No Child Left Behind: A Retrospective Series on the Progress Made and what’s To Come
In this four-part series, we’ll look back at the No Child Left Behind program, the progress that’s been made, and also explore what’s on the horizon.
Part 2: The Project Begins to Take Shape
The Manjari team after a multi stakeholder meeting.
With a project such as No Child Left Behind, ensuring its long-term success is a complicated proposition. While organisations outside the region may sometimes be tempted to take control of the various aspects of the project from abroad, the reality is that this type of remote management has serious limitations. For a project like this to be successful, it must be run by a competent team of professionals on the ground who have a deep knowledge of the community they’re serving, as well as an understanding of the type of bureaucracy and general challenges they will be facing.
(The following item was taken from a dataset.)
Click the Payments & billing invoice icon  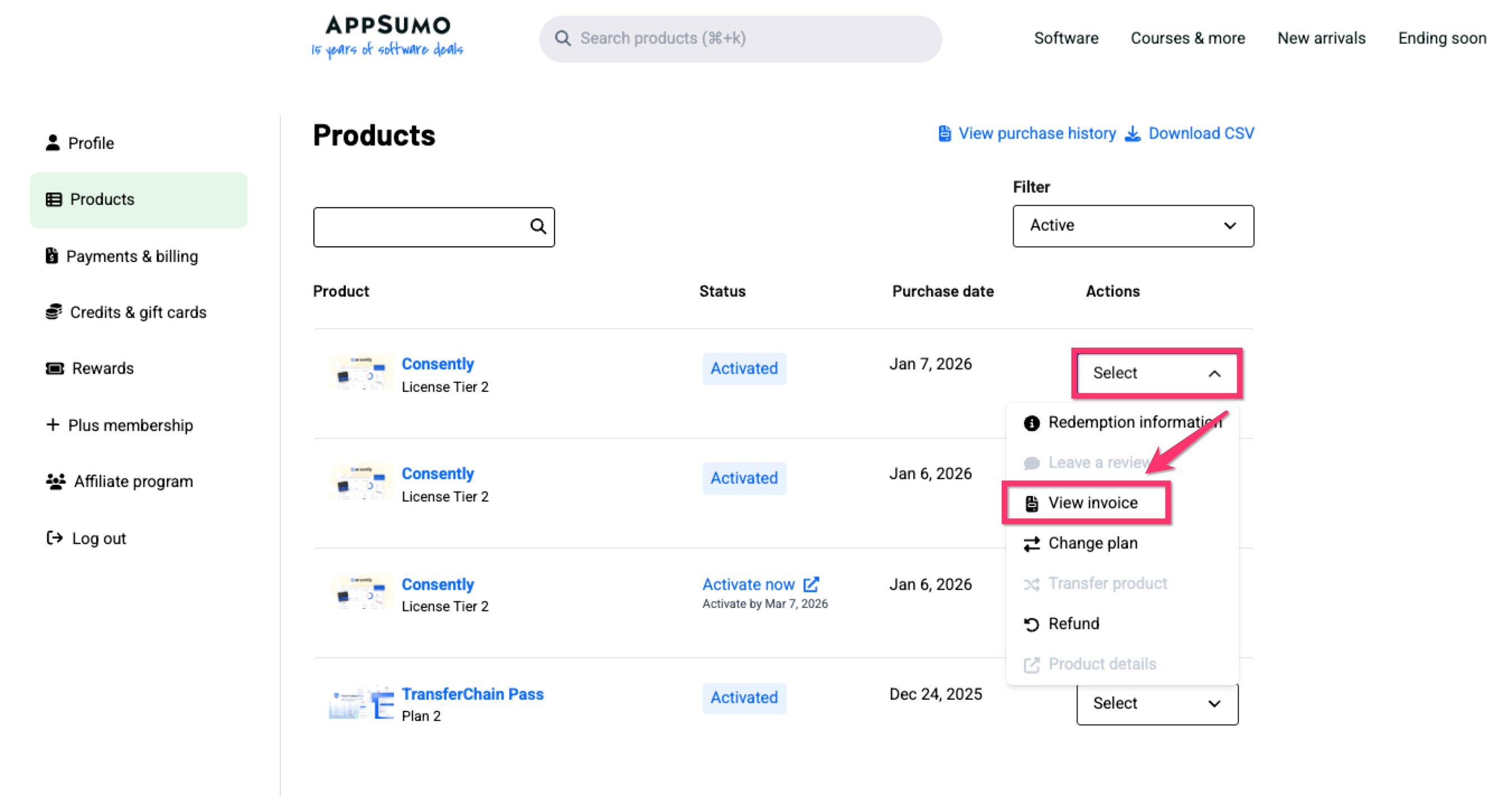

For the No Child Left Behind program, it was the local team from Manjari, based in Budhpura, who made the difference. Their team, which included a number of individuals from Budhpura, was more prepared to tackle the challenges of child labour due to their insight into the area and the unique issues facing the community. But it wasn’t always easy – a lot of training was needed initially to make sure all of the staff members were up-to-speed with the work.
Empowering the local community is fundamental to the success of this or any other ethical project.
After the training was complete, one of the first steps in this process was to empowe local residents to lobby on their own behalf. They would need to work to ensure the government acted where it was supposed to and took responsibility for creating the infrastructure, including schools that the community needed, along with supplying other necessary resources.
As part of this ramping-up process and as a way to give local residents a voice, the group also began to address gender equality. Income-generating activities for women were implemented. Women were also organised into self-help groups, putting them in a better position to start advocating for their rights with the government. Early on, the group behind the No Child Left Behind program started working with education volunteers who were supporting the schools. These were mainly young women from 18-25 years of age, who for the first time had a formal job in the village. This would be one of the many small steps that would encourage residents to begin thinking differently about women and gender.
It was essential that Manjari engaged with the Cobble traders’ union meeting. Without the support of this influential union any progress was impossible.
At the same time, Manjari began to engage with the cobble traders. Of course, this initial process was slow and rather tedious. Yet over time and following extensive conversations, the traders agreed to set up self-monitoring systems to make sure there were no children in the yards. This was a huge step forward and a momentous victory for No Child Left Behind. At the same time, local lobbying efforts began to be successful and new infrastructure development was underway, including the building of new schools. While the group still had a long way to go, there was already much to be proud of.